### ДАННЫЙ ОТРЫВОК
┏━━
Помню, как ехали мы в эвакуацию, в Уфу, и во мне, в несмышленыше, трепетало ощущение какого-то огромного всенародного бедствия. Помню, как бабушка читала вслух Пушкина и Гоголя, и это во мне навсегда совпало с ощущением воздушных тревог, мрака безысходности и людской утешительности одновременно.
Детство, начало начал. Все дальнейшее, к чему я постоянно стремилась, так это страсть к сочинительству: в школе, во дворце пионеров, в литературных студиях и кружках. Здесь уместно сказать: несмотря на то, что сочиняла я просто ужасно, но уже оттуда, из дальней туманной поры, человечество я знаю с лучшей стороны – люди относились к моим занятиям милостиво и благосклонно. Поэтому меня миновало чувство какого-то тяжкого культа человека, пытающегося что-то там сочинять и этим отличаться от других.
Поэты Евгений Евтушенко, Андрей Вознесенский и поэтесса Белла Ахмадулина в Москве. 1984 г.
Ученические годы прошли в школах Колпачного, а потом Лялина переулков. Это все старая исконная наша столица. Наверное, отсюда и живо во мне, неистребимо мое московское чувство: Москва-река, маленькие церквушки, несуетные скверы, спешащий люд!
Впрочем, при этом я совершенно не могу обходиться без Ленинграда и провожу там значительную часть времени. От свидания к свиданию возвышается во мне и любовное чувство к удивительному Тбилиси.
Родители надеялись, что я займусь филологией или журналистикой. В Литературный институт после школы мне поступать не разрешили, в университет я не прошла и никогда об этом не жалела.
Устроилась на работу в многотиражку «Метростроевец». Период этот совпал с моими занятиями в литературной студии Евгения Михайловича Винокурова на автомобильном заводе имени Лихачева. А на следующий год я с необыкновенной легкостью поступила в Литинститут.
┗━━
### ИСХОДНЫЕ ДАННЫЕ
┏━━
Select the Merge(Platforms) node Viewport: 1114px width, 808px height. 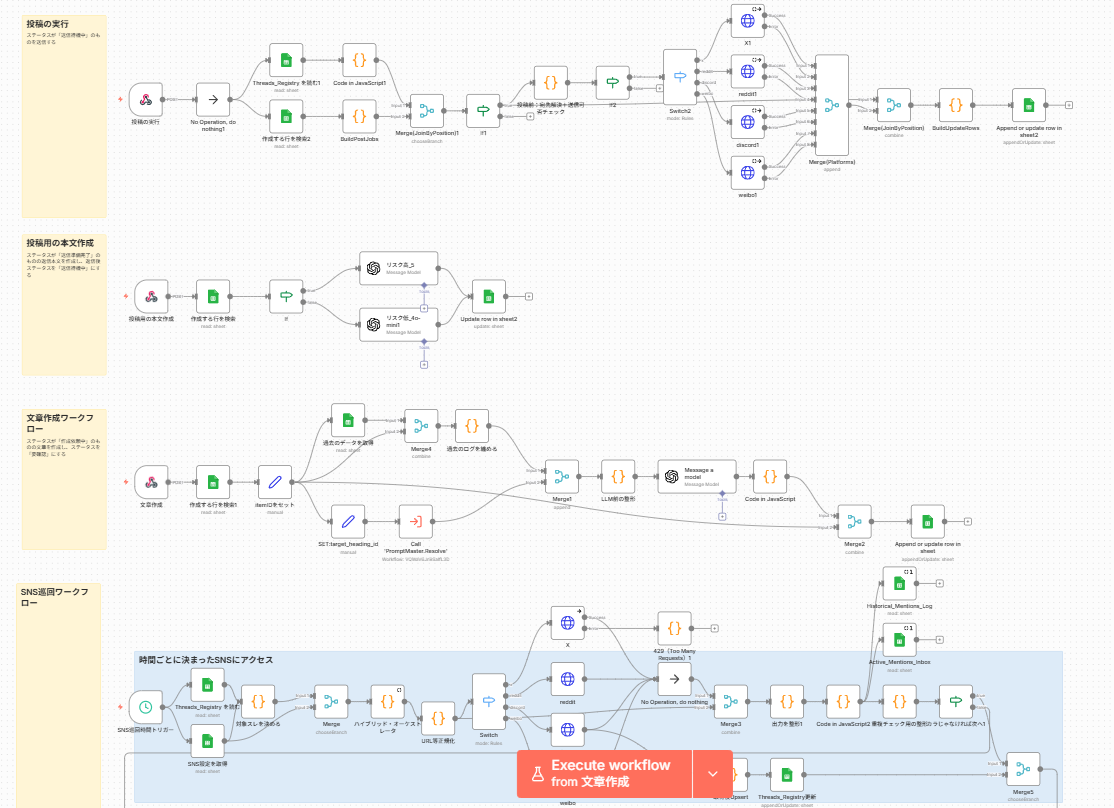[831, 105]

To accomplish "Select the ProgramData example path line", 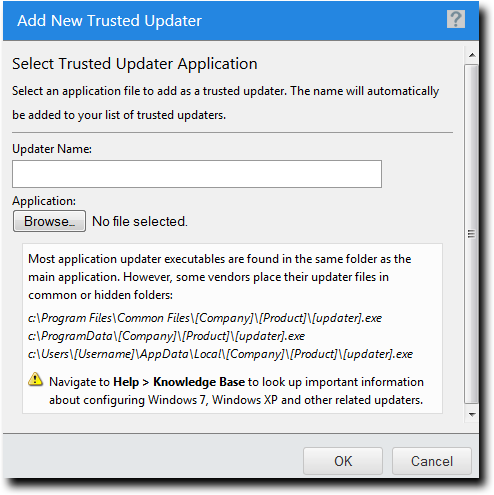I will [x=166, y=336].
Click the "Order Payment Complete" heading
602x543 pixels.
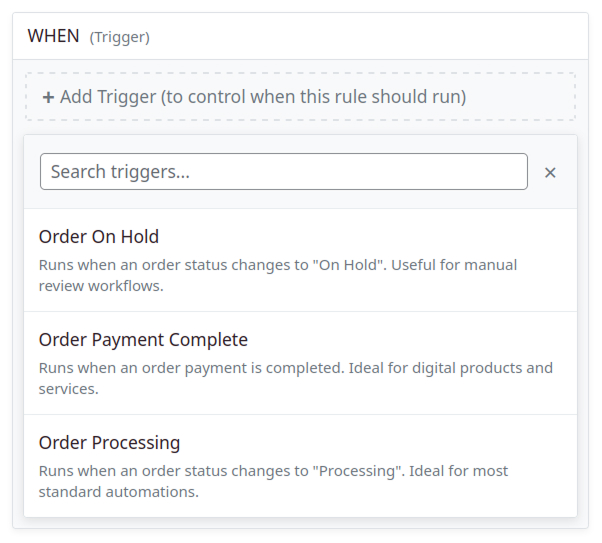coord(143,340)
┗━━
### ЧТО СДЕЛАТЬ
Воспроизведите полностью отрывок воспоминаний о детстве и юности, ничего в нем не меняя.

### ОТВЕТ
Помню, как ехали мы в эвакуацию, в Уфу, и во мне, в несмышленыше, трепетало ощущение какого-то огромного всенародного бедствия. Помню, как бабушка читала вслух Пушкина и Гоголя, и это во мне навсегда совпало с ощущением воздушных тревог, мрака безысходности и людской утешительности одновременно.
Детство, начало начал. Все дальнейшее, к чему я постоянно стремилась, так это страсть к сочинительству: в школе, во дворце пионеров, в литературных студиях и кружках. Здесь уместно сказать: несмотря на то, что сочиняла я просто ужасно, но уже оттуда, из дальней туманной поры, человечество я знаю с лучшей стороны – люди относились к моим занятиям милостиво и благосклонно. Поэтому меня миновало чувство какого-то тяжкого культа человека, пытающегося что-то там сочинять и этим отличаться от других.
Поэты Евгений Евтушенко, Андрей Вознесенский и поэтесса Белла Ахмадулина в Москве. 1984 г.
Ученические годы прошли в школах Колпачного, а потом Лялина переулков. Это все старая исконная наша столица. Наверное, отсюда и живо во мне, неистребимо мое московское чувство: Москва-река, маленькие церквушки, несуетные скверы, спешащий люд!
Впрочем, при этом я совершенно не могу обходиться без Ленинграда и провожу там значительную часть времени. От свидания к свиданию возвышается во мне и любовное чувство к удивительному Тбилиси.
Родители надеялись, что я займусь филологией или журналистикой. В Литературный институт после школы мне поступать не разрешили, в университет я не прошла и никогда об этом не жалела.
Устроилась на работу в многотиражку «Метростроевец». Период этот совпал с моими занятиями в литературной студии Евгения Михайловича Винокурова на автомобильном заводе имени Лихачева. А на следующий год я с необыкновенной легкостью поступила в Литинститут.